# Bill & Ted Face the Music: Der erste Trailer zum Sequel ist da



## PCGH-Redaktion (10. Juni 2020)

Jetzt ist Ihre Meinung zu *Bill & Ted Face the Music: Der erste Trailer zum Sequel ist da* gefragt. 

Bitte beachten Sie: Der Kommentarbereich wird gemäß der  Forenregeln moderiert. Allgemeine Fragen und Kritik zu Online-Artikeln von PC Games Hardware sind im Feedback-Unterforum zu veröffentlichen und nicht im Kommentarthread zu einer News. Dort werden sie ohne Nachfragen entfernt.
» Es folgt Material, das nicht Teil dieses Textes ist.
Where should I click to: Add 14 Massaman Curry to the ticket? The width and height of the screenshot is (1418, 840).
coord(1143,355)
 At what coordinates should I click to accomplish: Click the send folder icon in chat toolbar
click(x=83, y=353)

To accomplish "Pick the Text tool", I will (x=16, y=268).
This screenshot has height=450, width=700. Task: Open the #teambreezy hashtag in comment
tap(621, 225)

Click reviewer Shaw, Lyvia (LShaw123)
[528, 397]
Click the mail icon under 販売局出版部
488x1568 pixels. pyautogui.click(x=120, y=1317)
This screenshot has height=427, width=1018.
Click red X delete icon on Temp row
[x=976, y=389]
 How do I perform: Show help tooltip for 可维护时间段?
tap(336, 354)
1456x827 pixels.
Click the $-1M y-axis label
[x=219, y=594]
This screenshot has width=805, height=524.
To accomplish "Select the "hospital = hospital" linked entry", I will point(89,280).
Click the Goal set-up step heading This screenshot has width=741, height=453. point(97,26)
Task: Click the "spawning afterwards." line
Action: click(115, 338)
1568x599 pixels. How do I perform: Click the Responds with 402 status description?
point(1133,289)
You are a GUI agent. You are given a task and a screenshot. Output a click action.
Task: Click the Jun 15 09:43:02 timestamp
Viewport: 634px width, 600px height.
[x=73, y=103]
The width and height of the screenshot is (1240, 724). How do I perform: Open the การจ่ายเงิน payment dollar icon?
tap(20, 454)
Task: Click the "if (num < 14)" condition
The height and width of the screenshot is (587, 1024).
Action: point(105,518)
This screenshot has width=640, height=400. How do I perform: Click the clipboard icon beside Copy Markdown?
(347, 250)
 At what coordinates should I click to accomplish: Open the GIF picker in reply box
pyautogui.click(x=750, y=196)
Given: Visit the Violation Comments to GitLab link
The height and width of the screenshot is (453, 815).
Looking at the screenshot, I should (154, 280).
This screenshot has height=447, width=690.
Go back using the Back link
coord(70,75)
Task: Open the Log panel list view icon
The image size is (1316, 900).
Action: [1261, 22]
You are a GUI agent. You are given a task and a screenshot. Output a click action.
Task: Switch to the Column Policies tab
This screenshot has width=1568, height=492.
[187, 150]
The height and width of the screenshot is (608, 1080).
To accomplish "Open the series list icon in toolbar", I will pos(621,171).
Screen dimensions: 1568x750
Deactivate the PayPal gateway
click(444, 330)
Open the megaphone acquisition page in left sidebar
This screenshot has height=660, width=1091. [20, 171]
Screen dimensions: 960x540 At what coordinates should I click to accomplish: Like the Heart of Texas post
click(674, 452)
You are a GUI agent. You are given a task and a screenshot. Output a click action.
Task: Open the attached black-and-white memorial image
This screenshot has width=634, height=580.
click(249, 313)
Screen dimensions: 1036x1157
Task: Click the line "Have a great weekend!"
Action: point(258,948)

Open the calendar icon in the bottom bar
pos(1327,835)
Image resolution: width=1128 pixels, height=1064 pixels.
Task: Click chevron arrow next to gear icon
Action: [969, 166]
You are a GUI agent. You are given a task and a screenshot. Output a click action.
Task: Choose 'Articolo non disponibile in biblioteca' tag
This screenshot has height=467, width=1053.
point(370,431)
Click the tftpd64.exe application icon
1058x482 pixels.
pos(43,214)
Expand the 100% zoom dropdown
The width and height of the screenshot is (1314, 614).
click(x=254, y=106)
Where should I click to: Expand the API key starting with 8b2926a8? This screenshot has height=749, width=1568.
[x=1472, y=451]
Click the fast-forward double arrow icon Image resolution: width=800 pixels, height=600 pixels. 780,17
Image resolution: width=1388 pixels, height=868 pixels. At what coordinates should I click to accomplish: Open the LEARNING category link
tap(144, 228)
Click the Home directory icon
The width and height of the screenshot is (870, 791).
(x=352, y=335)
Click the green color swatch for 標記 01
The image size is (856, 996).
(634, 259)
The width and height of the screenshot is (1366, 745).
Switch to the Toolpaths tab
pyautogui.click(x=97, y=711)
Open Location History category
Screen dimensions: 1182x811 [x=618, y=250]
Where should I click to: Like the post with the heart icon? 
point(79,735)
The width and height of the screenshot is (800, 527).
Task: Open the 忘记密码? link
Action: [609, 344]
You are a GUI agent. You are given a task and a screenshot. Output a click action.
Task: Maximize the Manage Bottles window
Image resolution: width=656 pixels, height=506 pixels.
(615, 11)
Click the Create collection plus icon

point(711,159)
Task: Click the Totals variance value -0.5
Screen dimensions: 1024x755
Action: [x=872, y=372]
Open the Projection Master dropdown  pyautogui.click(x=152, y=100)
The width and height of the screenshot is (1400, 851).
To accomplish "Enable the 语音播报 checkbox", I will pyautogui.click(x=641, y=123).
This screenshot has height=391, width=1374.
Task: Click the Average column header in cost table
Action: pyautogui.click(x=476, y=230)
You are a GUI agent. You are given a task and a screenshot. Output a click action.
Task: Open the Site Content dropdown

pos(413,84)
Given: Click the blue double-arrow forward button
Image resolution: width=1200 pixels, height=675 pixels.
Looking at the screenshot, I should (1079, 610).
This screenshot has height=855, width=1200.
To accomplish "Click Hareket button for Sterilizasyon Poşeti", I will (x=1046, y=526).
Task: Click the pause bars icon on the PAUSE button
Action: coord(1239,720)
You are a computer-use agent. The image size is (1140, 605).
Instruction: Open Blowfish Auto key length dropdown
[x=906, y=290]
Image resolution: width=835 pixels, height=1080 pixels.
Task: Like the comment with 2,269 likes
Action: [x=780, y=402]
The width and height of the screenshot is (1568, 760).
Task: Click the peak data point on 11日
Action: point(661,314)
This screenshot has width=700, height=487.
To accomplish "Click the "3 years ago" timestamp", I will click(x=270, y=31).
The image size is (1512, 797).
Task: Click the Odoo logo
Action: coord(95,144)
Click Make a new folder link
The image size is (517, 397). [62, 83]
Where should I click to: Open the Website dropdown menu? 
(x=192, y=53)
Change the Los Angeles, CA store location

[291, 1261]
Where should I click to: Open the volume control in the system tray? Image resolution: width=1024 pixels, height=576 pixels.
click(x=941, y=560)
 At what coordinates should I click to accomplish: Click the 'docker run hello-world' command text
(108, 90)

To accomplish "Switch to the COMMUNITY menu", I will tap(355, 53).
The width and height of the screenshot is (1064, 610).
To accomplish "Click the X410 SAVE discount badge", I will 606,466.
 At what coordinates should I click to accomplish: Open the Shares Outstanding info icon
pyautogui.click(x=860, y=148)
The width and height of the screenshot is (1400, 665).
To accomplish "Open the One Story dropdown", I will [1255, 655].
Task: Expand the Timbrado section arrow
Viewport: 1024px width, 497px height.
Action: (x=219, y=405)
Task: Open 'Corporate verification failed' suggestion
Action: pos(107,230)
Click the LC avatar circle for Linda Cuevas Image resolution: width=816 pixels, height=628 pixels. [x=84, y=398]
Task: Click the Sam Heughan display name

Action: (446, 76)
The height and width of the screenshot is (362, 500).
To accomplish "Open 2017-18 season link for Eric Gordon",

			Dieser Inhalt steht nur eingeloggten Mitgliedern zur Verfügung.
        

 Zurück zum Artikel: *Bill & Ted Face the Music: Der erste Trailer zum Sequel ist da*


----------



## Dynamitarde (10. Juni 2020)

Wirkt das nur auf mich lächerlich !?


----------



## Quake2008 (10. Juni 2020)

Dynamitarde schrieb:


> Wirkt das nur auf mich lächerlich !?



Nein.


----------



## Baer85 (10. Juni 2020)

Naja. Ist wohl eher ein Fan-Service Film aber das bisher gezeigte kann mich nicht überzeugen. Ich weiß einfach nicht ob ich zwei alte dumme Typen, die so tun als wären sie noch 2 junge dumme Typen, 2 Stunden lang anschauen möchte. 
Die Vorgänger fand ich sehr Witzig, allerdings sind die im warsten Sinne eine Schöpfung ihrer Zeit und wenn man nicht auf abgedrehten Quatsch aus den 80er und 90er Jahren steht, kann man die sich heute auch nurnoch schwer anschauen.


----------



## Kelemvor (10. Juni 2020)

Ist halt ein Bill&Ted, muss man nicht mögen. Wundert mich eigentlich auch das Keanu nach so vielen Jahren wieder zu seinen Klamauk ursprüngen zurückkehrt.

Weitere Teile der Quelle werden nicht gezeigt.